(DOCUMENT TEXT)

(begin)

Regex to match when groups aren't same length-CodePudding

I've been having trouble understanding how to make this regex more dynamic. I specifically want to pull out these for elements, but sometimes part of them will be missing. In my case here, it doesn't recognize the pattern because the 4th group isn't present.

For example, given the 2 strings:

Rafael C. is eating a Burger by McDonalds at Beach
David K. is eating a Burger by McDonalds
John G. is eating a by at House

I'm trying to pull out the [name], [item], [by name], [at name]. It will always be in this patterns, but parts of it may be missing at times. Sometimes it's the name missing, sometimes it's the item, sometimes its the name and by name, etc. So I'm using:

Output desired:

I'd like it capture:

[Rafael C., Burger, McDonalds, Beach]

[David K., Burger, McDonalds, '']

[John G., '', '', 'House']

CodePudding user response：

You can use

^(.*) is eating a ((?:(?!\b(?:by|at)\b).)*?)(?: ?\bby ((?:(?!\bat\b).)*?))?(?: ?\bat (.*))?$

See the regex demo.

Details:

^ - string start
(.*) - Group 1: any zero or more chars other than line break chars as many as possible
is eating a - a literal string
((?:(?!\b(?:by|at)\b).)*?) - Group 2: any char other than line break char, zero or more but as few as possible occurrences, that is not a starting point for a by or at whole word char sequence
(?: ?\bby ((?:(?!\bat\b).)*?))? - an optional non-capturing group that matches an optional space, word boundary, by, space and then captures into Group 3 any char other than line break char, zero or more but as few as possible occurrences, that is not a starting point for an at whole word char sequence
(?: ?\bat (.*))? - an optional non-capturing group that matches an optional space, word boundary, at, space and then captures into Group 4 any zero or more chars other than line break chars as many as possible
$ - string end.

CodePudding user response：

I suggest using the quantifier "?" like this.

(.*) is eating a (.*) by (.*)(?: at (.*))*

This works with your example. https://regex101.com/r/B4JbdS/1

edit : You are right @chitown88 this regex should match better. I use "[^\]" instead of ".*" to trim whitespace when there is no value. I also used "(?=)" (lookahead) and "(?<=)" (lookbehind) to capture groupe between two specific match.

(.*)(?=^is eating a| is eating a).*(?<=^is eating a| is eating a) *([^\\]*?) *(?=by).*(?<=by) *([^\\]*?) *(?=at |at$).*(?<=at |at$)(.*)

https://regex101.com/r/PHbmAZ/1

(end)

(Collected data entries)
(begin)

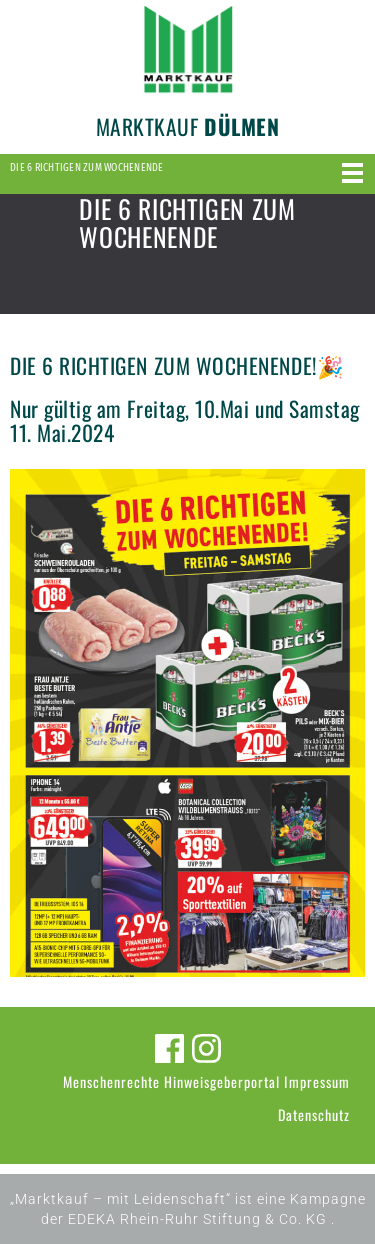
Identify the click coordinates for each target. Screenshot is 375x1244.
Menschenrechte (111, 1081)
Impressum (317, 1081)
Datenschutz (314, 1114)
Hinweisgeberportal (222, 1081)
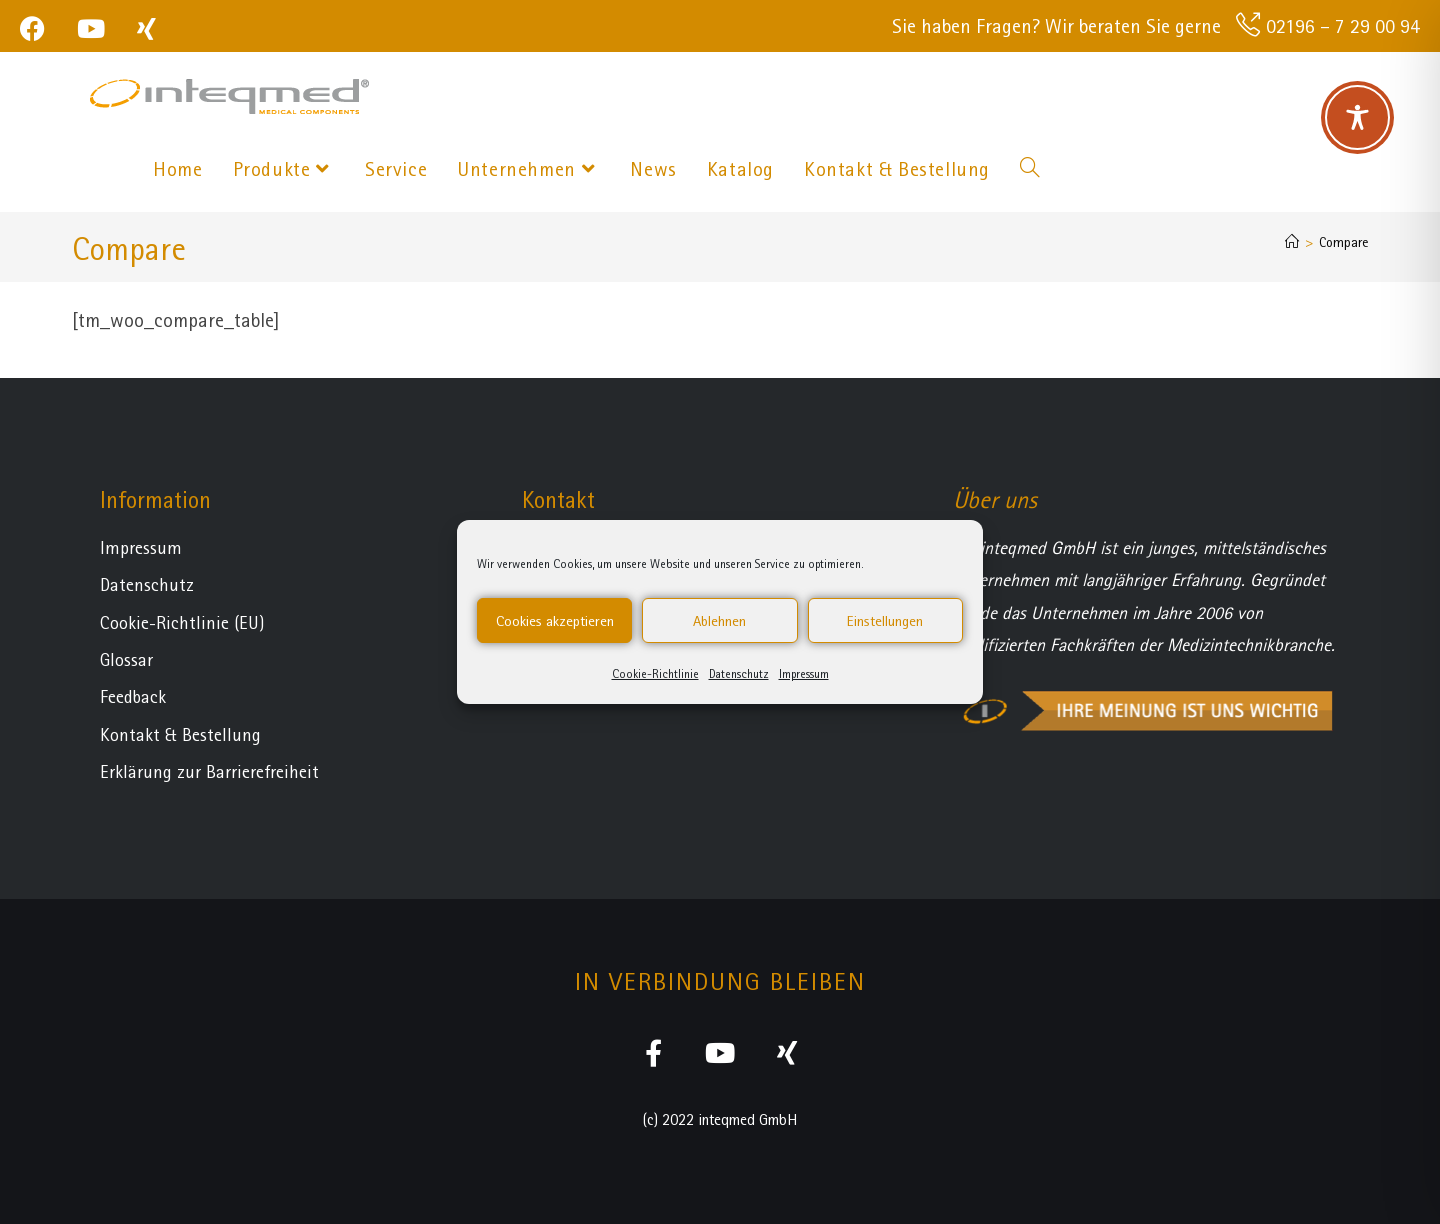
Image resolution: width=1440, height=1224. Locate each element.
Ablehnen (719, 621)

(end)
(begin)

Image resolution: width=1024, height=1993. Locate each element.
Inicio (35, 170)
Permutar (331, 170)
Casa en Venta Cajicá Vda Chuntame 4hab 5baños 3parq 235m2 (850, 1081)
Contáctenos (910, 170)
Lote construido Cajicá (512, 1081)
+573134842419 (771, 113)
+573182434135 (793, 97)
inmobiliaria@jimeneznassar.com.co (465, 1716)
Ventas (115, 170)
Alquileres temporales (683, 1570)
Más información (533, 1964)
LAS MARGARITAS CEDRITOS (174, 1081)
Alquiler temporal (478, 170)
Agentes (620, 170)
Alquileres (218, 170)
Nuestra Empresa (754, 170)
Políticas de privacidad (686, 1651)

(end)
(begin)

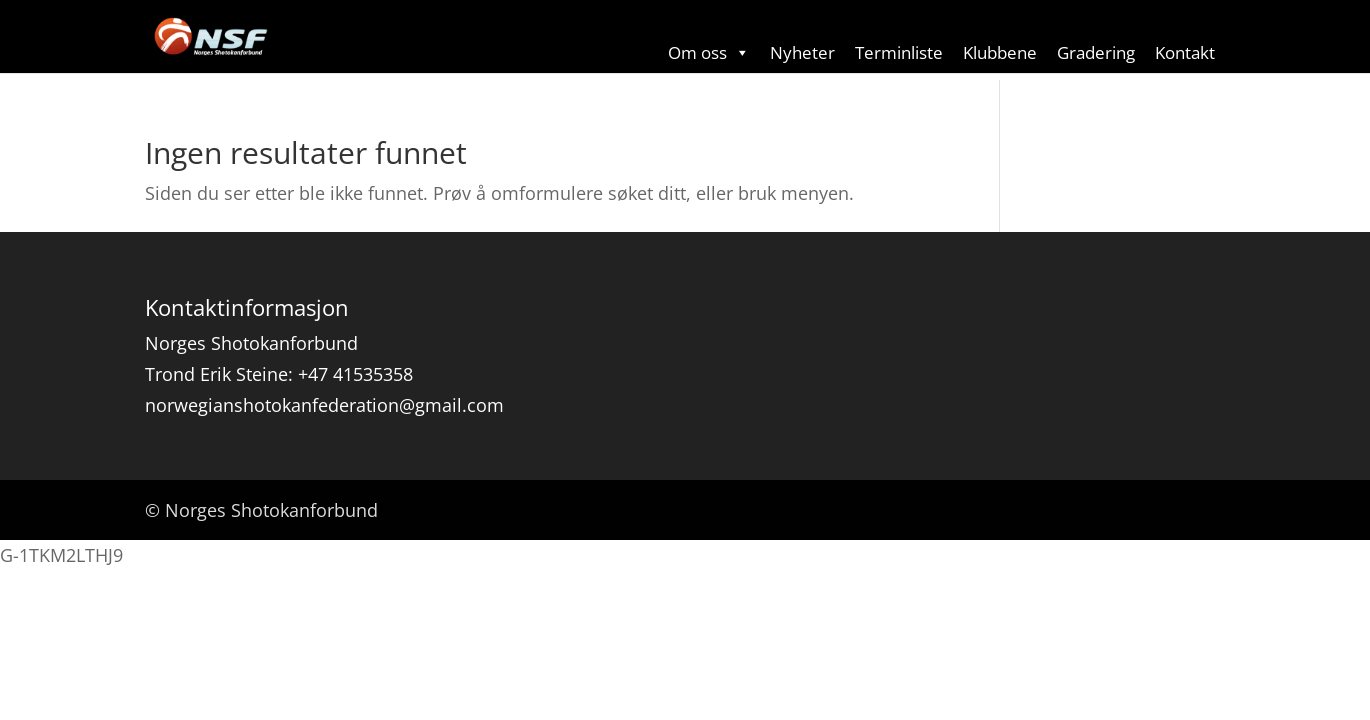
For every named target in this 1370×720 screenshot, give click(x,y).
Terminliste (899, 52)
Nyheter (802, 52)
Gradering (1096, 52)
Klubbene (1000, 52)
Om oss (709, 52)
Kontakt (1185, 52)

(end)

(LIST OF TASKS)
1 – Reproduce the portion of the regex thread between "See the regex" and "- string end.", inclusive.
2 – Using the regex thread, decide whether each statement agrees with it, giving yes or no and quoting the words that settle it: (a) The second reply first recommends the quantifier "+". (b) In the first reply's details, Group 1 matches as many characters as possible. (c) For the third string, the desired output leaves the item empty.
Rely only on the regex thread for your answers.

(IN RESPONSE)
1 –
See the regex demo.

Details:

^ - string start
(.*) - Group 1: any zero or more chars other than line break chars as many as possible
is eating a - a literal string
((?:(?!\b(?:by|at)\b).)*?) - Group 2: any char other than line break char, zero or more but as few as possible occurrences, that is not a starting point for a by or at whole word char sequence
(?: ?\bby ((?:(?!\bat\b).)*?))? - an optional non-capturing group that matches an optional space, word boundary, by, space and then captures into Group 3 any char other than line break char, zero or more but as few as possible occurrences, that is not a starting point for an at whole word char sequence
(?: ?\bat (.*))? - an optional non-capturing group that matches an optional space, word boundary, at, space and then captures into Group 4 any zero or more chars other than line break chars as many as possible
$ - string end.

2 –
(a) No: "I suggest using the quantifier "?" like this."
(b) Yes: "(.*) - Group 1: any zero or more chars other than line break chars as many as possible"
(c) Yes: "[John G., '', '', 'House']"